Intestinal microbes are necessary for the actions of an important hormone regulating bone density, according to two papers from the Emory Microbiome Research Center. The papers represent a collaboration between Roberto Pacifici, MD and colleagues in the Department of Medicine and laboratory of Rheinallt Jones, PhD in the Department of Pediatrics.

Together, the results show how probiotics or nutritional supplementation could be used to modulate immune cell activity related to bone health. The two papers, published in Nature Communications and Journal of Clinical Investigation, are the first reports of a role for intestinal microbes in the mechanism of action of PTH (parathyroid hormone), Pacifici says.

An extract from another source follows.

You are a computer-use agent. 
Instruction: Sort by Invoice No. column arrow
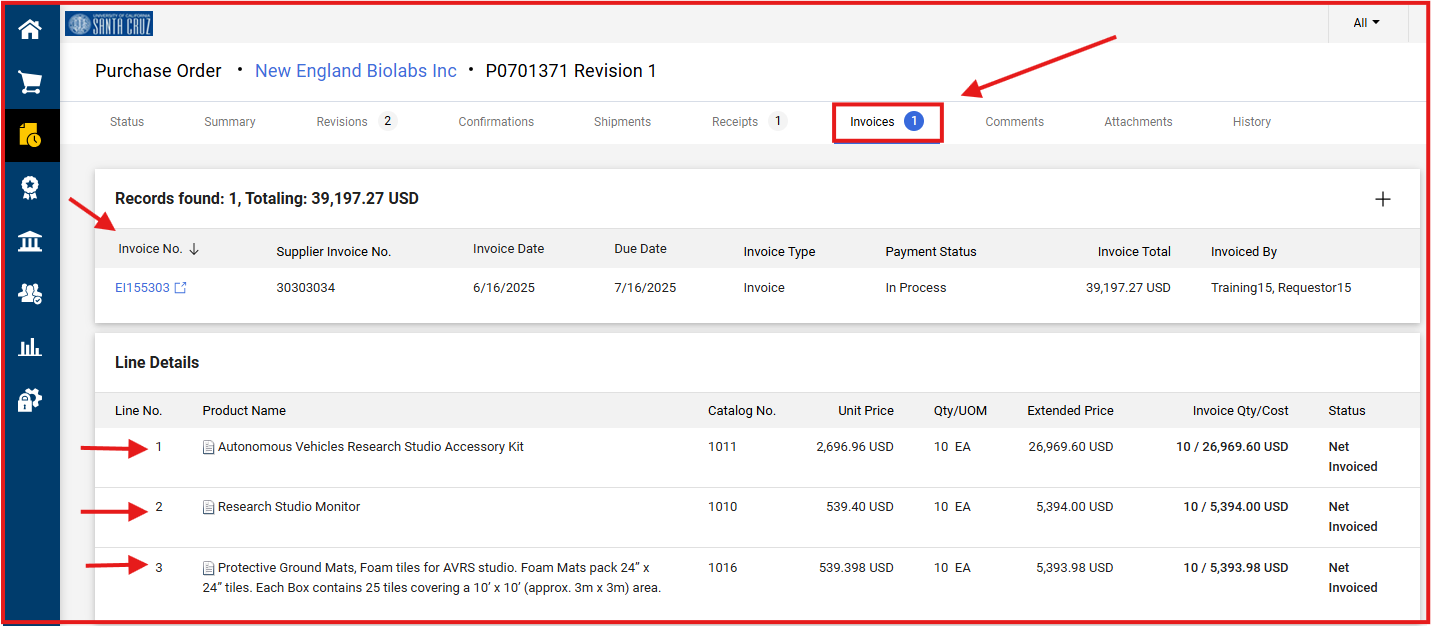[x=194, y=249]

PTH increases calcium levels in the blood and can either drive bone loss or bone formation, depending on how it is produced or administered. Continuous excessive production of PTH, or primary hyperparathyroidism, is a common endocrine cause of osteoporosis. Yet in another context, intermittent external PTH stimulates bone formation, and is an FDA-approved treatment for osteoporosis – also used off-label for fracture repair in athletes.

In mouse models, PTH drives bone loss only if a specific type of bacteria called segmented filamentous bacteria (SFB) is present in their intestines. These bacteria are needed to induce Th17 immune cells, which migrate from the gut to the bone marrow, where they cause bone loss. Th17 cells are also thought to promote autoimmunity. The Nature Communications study suggests that targeting SFB with antibiotics or blocking T cell traffic could be strategies for treating hyperparathyroidism.

In the context of intermittent PTH, a bacterial metabolite called butyrate — widely available as a nutritional supplement — is required for PTH to stimulate bone formation. Here butyrate is also acting to modulate immune cells, in this case regulatory T cells. The finding converges with previous work from Pacifici’s lab. In a 2018 Immunity paper, they showed that probiotic supplements increase butyrate levels by encouraging the growth of butyrate-producing Clostridium bacteria.